Prosecutors have condemned his tearful apologies and pleas for clemency before the five judges as a cynical ploy to avoid a full-life term, which prosecutors have demanded.

Full-life sentences, which offer a small chance of parole after 30 years, have been pronounced only four times since being created in 1994.

“Those who committed these heinous crimes are nothing more than lowlife terrorists and criminals,” prosecutor Nicolas Le Bris said in mid-June in his closing statement.

Trauma

The November 2015 attacks deeply traumatised France, with the choice of targets ― music and sports venues, the capital's famed bars and cafes ― and the manner of the violence seemingly designed to inflict maximum shock.

In one instance, the court heard a recording of gunmen taunting people trapped in the Bataclan as they fired on them with Kalashnikov machine guns from a balcony above.

The massive loss of life marked the start of a gruesome and violent period in Europe, as IS claimed numerous attacks across the continent, leading Paris to ramp up its military campaign to defeat the extremists in Syria and Iraq.

The verdict “will not heal the wounds, visible or invisible. It won't bring the dead back to life, but it will at least assure that, here, it's justice and the rule of law which has the final word”, another prosecutor, Camille Hennetier, said earlier this month.

In the absence of the rest of the attackers ― nine out of 10 blew themselves up or were killed by police ― the men on trial besides Abdeslam are suspected of offering logistical support or plotting other attacks.

One of them, Mohamed Abrini, has admitted to driving some of the Paris attackers to the capital and explained how he was meant to take part but backed out.

The 37-year-old also started out justifying IS violence as part of a fight against Western countries, but ended by apologising to victims in the final stages.

“I'm aware that what happened is disgusting,” said the childhood friend of Abdeslam set to go on trial for separate attacks in Brussels in 2016, where he is suspected of pushing a bomb-laden trolley into the city's main airport.
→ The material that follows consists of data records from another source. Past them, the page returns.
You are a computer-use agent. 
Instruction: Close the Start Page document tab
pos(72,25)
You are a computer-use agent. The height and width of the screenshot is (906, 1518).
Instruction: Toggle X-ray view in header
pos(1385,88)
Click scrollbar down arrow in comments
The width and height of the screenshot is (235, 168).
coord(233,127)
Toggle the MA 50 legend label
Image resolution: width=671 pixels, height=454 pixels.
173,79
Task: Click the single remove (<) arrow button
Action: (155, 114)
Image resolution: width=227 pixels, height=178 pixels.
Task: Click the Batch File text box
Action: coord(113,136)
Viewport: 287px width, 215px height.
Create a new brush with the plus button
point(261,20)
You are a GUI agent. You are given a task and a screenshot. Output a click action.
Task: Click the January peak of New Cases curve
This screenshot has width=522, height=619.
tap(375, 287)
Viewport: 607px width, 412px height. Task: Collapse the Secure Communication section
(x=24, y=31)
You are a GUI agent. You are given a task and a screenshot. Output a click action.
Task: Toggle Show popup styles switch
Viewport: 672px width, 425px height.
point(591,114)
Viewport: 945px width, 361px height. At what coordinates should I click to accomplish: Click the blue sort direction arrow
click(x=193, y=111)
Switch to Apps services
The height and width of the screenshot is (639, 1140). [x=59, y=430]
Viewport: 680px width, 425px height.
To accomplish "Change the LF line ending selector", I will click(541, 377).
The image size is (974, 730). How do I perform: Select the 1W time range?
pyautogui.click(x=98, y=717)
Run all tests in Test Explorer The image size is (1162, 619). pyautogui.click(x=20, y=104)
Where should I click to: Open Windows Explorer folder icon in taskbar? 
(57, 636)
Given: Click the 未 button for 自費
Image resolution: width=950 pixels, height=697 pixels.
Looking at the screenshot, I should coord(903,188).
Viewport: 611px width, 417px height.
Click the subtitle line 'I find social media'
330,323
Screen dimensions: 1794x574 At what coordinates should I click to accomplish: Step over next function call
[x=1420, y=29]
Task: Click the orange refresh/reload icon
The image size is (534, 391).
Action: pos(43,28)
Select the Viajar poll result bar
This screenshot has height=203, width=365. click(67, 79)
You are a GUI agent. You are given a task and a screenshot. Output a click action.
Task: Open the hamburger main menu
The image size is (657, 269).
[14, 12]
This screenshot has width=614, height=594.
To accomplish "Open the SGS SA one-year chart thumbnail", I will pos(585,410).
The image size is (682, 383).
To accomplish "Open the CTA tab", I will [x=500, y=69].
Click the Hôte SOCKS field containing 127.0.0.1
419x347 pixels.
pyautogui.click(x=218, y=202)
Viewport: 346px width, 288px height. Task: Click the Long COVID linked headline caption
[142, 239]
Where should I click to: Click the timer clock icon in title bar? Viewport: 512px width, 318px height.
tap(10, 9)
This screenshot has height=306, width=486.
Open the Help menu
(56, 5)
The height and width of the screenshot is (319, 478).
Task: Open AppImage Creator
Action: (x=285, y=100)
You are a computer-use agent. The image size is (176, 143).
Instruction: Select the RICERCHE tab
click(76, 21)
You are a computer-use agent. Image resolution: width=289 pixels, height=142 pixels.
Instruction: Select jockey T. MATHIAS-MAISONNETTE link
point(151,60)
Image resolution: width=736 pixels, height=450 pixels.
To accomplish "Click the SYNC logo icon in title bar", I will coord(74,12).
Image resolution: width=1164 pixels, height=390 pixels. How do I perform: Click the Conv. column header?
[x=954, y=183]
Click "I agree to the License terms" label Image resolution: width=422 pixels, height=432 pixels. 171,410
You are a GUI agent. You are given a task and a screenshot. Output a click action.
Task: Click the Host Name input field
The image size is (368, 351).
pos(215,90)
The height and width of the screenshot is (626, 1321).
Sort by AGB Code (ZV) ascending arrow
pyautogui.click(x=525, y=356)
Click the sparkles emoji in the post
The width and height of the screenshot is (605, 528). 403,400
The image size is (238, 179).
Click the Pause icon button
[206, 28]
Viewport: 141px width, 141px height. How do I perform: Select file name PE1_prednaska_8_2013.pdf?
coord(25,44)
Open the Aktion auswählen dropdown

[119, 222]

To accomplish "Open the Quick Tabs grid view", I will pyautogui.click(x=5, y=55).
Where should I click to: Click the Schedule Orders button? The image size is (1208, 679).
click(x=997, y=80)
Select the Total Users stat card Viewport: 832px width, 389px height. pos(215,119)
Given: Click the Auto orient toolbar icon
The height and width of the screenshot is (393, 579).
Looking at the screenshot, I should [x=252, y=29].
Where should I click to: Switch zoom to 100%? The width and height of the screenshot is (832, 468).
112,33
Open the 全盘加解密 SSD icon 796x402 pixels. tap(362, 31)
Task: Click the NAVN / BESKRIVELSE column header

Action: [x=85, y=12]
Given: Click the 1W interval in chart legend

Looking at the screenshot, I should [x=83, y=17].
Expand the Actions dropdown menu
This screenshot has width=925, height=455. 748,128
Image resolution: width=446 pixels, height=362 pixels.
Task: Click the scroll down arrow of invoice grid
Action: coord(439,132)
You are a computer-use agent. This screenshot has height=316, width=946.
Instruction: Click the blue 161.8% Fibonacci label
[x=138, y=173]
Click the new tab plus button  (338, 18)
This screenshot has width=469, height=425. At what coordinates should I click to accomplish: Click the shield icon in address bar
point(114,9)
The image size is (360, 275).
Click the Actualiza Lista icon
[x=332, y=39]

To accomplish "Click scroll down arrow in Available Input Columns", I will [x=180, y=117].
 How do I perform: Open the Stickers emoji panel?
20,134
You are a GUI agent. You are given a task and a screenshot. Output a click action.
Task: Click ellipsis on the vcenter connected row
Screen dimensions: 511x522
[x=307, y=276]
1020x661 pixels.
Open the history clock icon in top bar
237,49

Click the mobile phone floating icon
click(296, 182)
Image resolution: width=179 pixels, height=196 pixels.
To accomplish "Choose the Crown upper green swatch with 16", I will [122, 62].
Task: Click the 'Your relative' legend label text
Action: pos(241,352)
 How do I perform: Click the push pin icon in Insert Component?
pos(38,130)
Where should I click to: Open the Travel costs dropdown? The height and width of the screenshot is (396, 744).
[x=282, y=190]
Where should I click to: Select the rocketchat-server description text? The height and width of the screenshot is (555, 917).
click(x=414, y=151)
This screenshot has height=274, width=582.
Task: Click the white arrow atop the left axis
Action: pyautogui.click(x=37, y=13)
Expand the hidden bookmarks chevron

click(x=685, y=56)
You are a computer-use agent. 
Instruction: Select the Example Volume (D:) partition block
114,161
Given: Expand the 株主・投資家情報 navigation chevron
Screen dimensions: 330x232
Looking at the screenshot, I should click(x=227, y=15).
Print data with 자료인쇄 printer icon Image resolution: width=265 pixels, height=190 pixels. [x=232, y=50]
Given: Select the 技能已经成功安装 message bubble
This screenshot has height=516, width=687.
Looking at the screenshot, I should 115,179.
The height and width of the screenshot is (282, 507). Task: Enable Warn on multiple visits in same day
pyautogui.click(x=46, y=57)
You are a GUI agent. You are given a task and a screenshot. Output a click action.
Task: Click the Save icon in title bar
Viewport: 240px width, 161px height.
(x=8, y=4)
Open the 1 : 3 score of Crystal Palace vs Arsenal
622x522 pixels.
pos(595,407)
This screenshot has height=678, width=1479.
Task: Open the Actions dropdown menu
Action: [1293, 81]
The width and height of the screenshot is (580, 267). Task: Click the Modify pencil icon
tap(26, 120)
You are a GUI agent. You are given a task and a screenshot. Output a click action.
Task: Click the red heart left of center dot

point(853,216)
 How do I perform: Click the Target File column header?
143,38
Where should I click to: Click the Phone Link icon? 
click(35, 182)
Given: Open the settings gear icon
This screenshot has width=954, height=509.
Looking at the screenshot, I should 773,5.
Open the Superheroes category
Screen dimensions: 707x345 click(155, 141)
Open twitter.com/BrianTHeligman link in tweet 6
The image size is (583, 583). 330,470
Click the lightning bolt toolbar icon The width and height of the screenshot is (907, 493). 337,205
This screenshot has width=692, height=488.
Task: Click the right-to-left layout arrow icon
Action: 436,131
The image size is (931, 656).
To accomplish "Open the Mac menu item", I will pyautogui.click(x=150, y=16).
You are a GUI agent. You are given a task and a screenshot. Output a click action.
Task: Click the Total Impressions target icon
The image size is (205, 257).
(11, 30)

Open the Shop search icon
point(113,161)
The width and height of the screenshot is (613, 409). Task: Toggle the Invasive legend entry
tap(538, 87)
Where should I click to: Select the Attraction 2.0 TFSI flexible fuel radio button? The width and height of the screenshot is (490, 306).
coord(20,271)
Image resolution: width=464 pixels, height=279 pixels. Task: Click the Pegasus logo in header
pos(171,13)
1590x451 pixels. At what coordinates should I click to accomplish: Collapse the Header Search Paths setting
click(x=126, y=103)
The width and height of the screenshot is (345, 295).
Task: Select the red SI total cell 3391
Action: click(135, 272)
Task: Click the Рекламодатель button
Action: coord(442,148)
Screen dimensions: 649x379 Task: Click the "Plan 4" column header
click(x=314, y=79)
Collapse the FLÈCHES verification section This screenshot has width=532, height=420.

Six of the 20 people on trial in Paris are missing, including the overall commander, senior Syria-based IS figure and veteran jihadist Oussama Atar, who is presumed dead.

Therapy

Many of the 149 days of hearings since September have been given over to testimony from survivors and victims, lending proceedings at times the sense of a mass therapy session that has offered comfort to many participants.

“When you take part, you hear about everyone else's stories, what they suffered, what they lost,” David Fritz Goeppinger, a hostage in the Bataclan, told AFP recently.

Arthur Denouveaux, head of the Life for Paris survivors' group, said that after nine gruelling months, people were ready for the end.

“I'm not that interested in the verdicts in themselves. It's really about saying 'that's it. It's behind us. The justice system has done its work, we can move on',” he told AFP.